On her third day at the Sundance Film Festival this past January, Elizabeth Olsen’s life changed. She was the star of two movies in Sundance—Silent House, which is a horror film, and, more importantly, Martha Marcy May Marlene, the riveting, chilling, psychologically complex story of a damaged young girl who escapes from a cult. Martha had resonance—intended or not, the film had parallels to current religious and cultlike political movements such as the Tea Party, as well as echoes of Charles Manson—but at first the talk of the festival was focused on Olsen’s performance. Olsen, who is 22, had only started auditioning for films in February 2010, and was vaguely known, if she was known at all, as the youngest Olsen, Mary-Kate and Ashley’s little sister. The twins had named a clothing line, Elizabeth and James, after her and their brother, but until Sundance, until Martha Marcy May Marlene, few knew what Lizzie, as she is called, looked like—or that she could act.
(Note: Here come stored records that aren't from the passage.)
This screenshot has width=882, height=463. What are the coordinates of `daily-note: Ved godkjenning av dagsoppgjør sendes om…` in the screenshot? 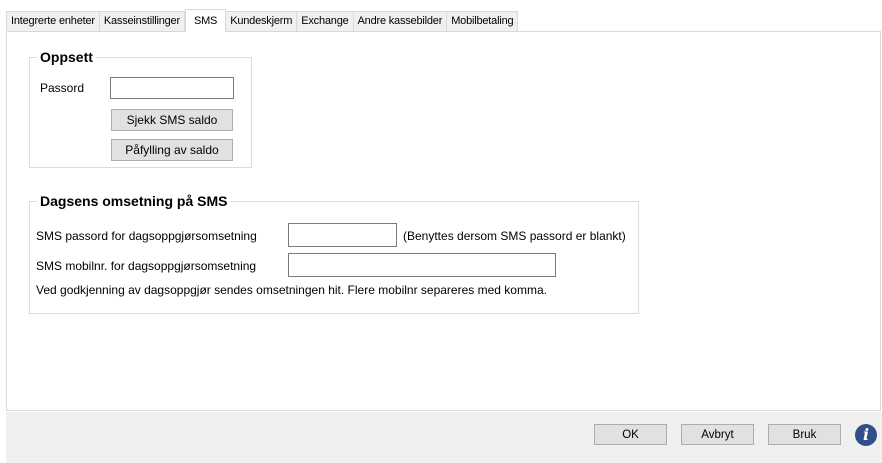 It's located at (292, 290).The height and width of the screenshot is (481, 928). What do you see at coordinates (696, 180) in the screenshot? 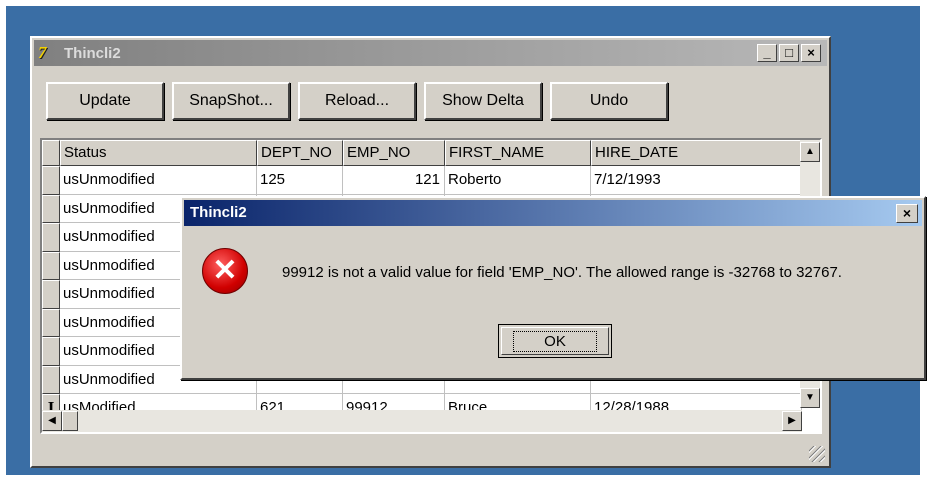
I see `cell-hire-date: 7/12/1993` at bounding box center [696, 180].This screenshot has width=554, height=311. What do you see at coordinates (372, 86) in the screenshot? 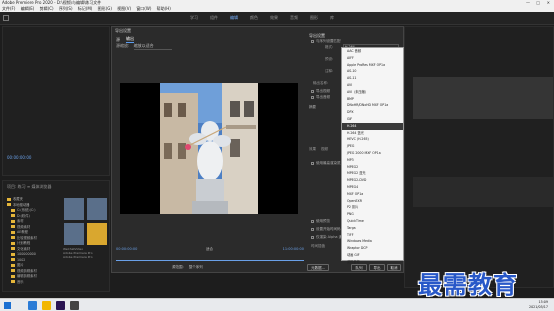
I see `format-option: AVI` at bounding box center [372, 86]. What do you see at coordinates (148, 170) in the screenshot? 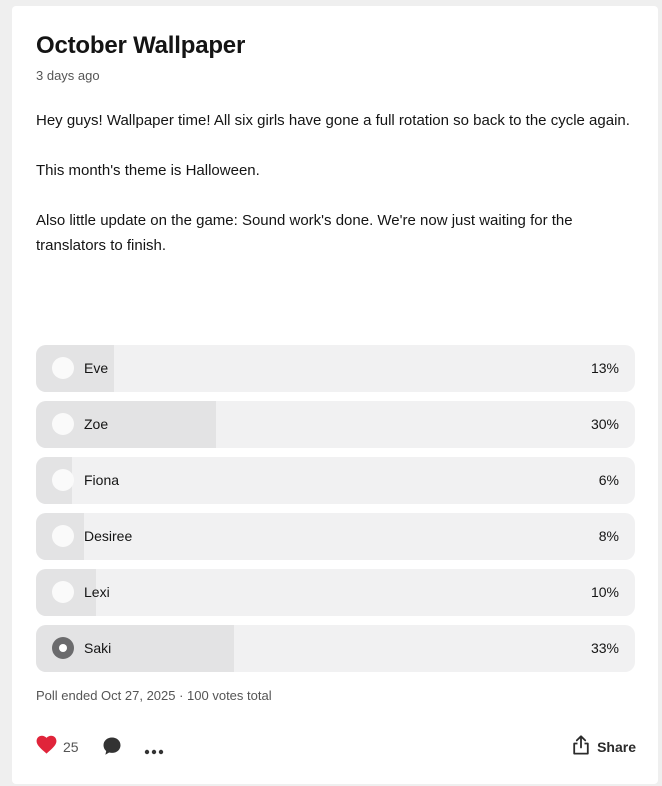
I see `post-paragraph: This month's theme is Halloween.` at bounding box center [148, 170].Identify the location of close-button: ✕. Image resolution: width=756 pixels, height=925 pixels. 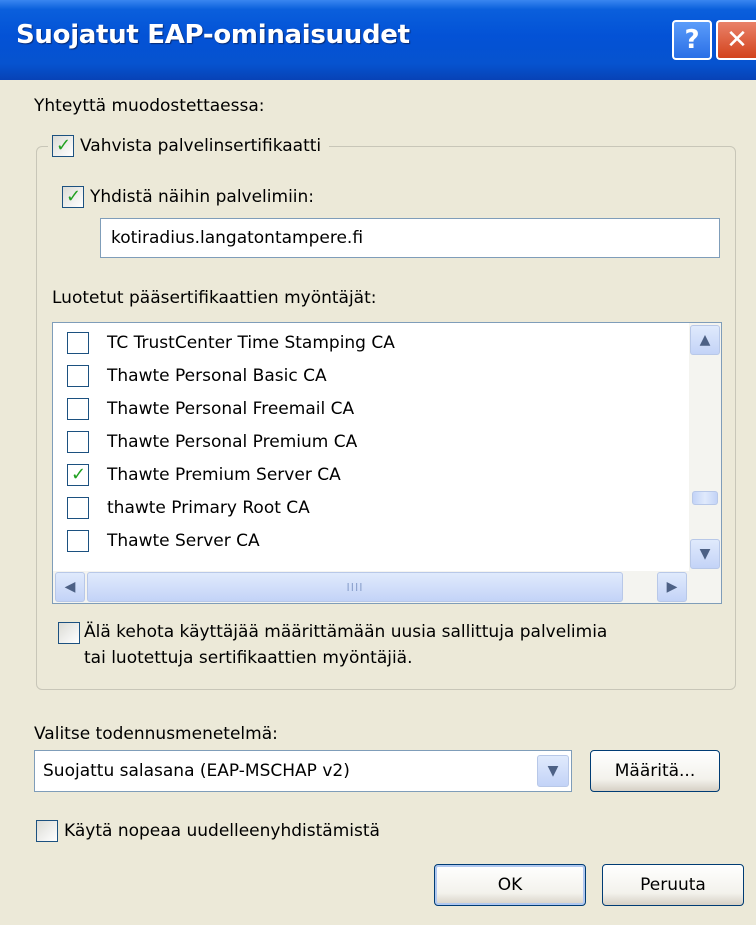
(736, 40).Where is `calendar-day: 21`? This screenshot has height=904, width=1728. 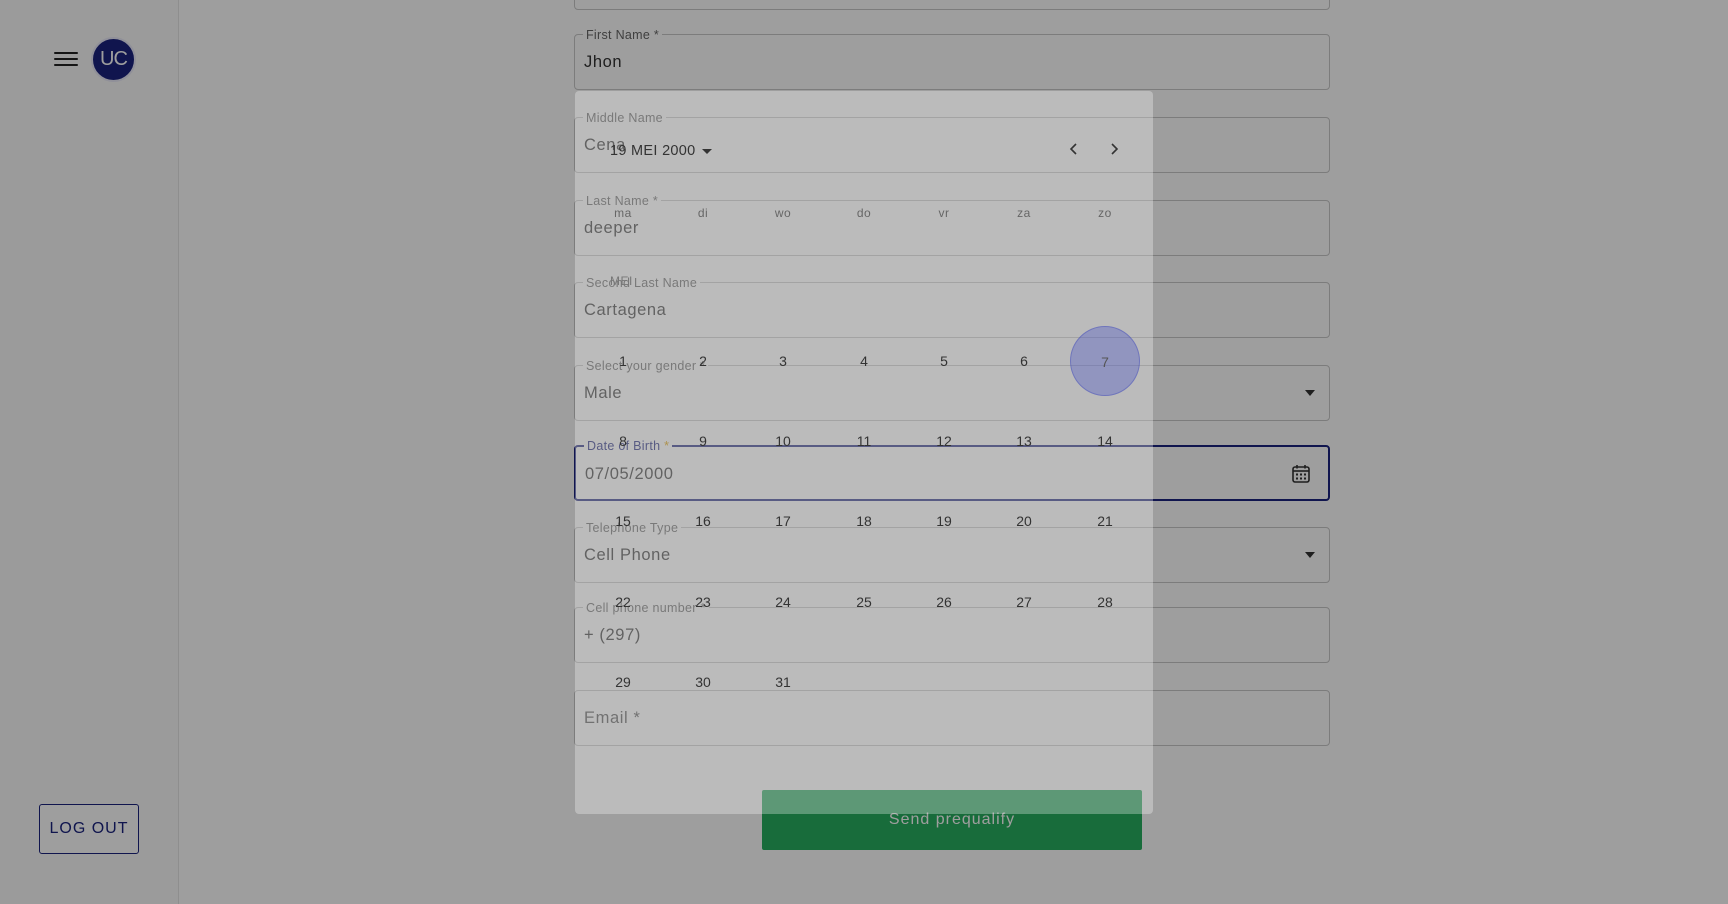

After the initial showing of Martha at the Eccles Theatre, word spread immediately around the festival that a star might just have been born. “For the first two days at Sundance, nobody noticed me,” Olsen told me nearly six months later. “The third day was completely different. Suddenly, walking down the street was an experience. I could hear people whispering about me or staring a little too long. It was so weird that it made me laugh. In every picture from Sundance, I am laughing.”
Olsen was laughing now—a kind of joyous, carefree laugh that is consistent with her personality. Unlike her character in Martha, she is decidedly not fragile, not conflicted, not haunted, not troubled. Instead, she is poised, engaged, and un-neurotic, which is unusual for someone so young. In fact, despite her round, clear eyes and open face, it’s easy to forget that Olsen is still in college at New York University; she has the sophistication and perspective of someone much older who managed to stay unjaded.
We were eating lunch in one of her favorite health-food restaurants, around the corner from her apartment in downtown Manhattan. Olsen was wearing black shorts that showed off her long, bare legs, a sheer orange top, and flat Céline loafers. Her brown hair was pulled back in a ponytail, and the streaming sunlight seemed to amplify the glow of her face. “Lizzie takes the light in an amazing way,” Sean Durkin, the director of Martha, said. “It’s not typical. She can look like a stunning, old-Hollywood actress one minute, and then, she can turn away from the light and blend in like a regular girl.”
FROM WHEN SHE WAS EIGHT, Olsen had wanted to act. She grew up in Los Angeles, and studied with Mary-Kate and Ashley’s on-set coach from Full House. Olsen started auditioning in the fourth grade, landed a commercial, and then at 10 decided to quit. “My dad wanted all the girls in our family to be independent,” Olsen explained, as she drank a dark green shake of kale, spinach, and other assorted leafy vegetables. “All the women in the family have this crazy drive. As a kid, I always liked auditioning, but after five auditions or so I missed ballet and after-school sports. My father told me to write out a pros and cons list: acting vs. ballet and sports. I needed to have reasons to decide to do one or the other.”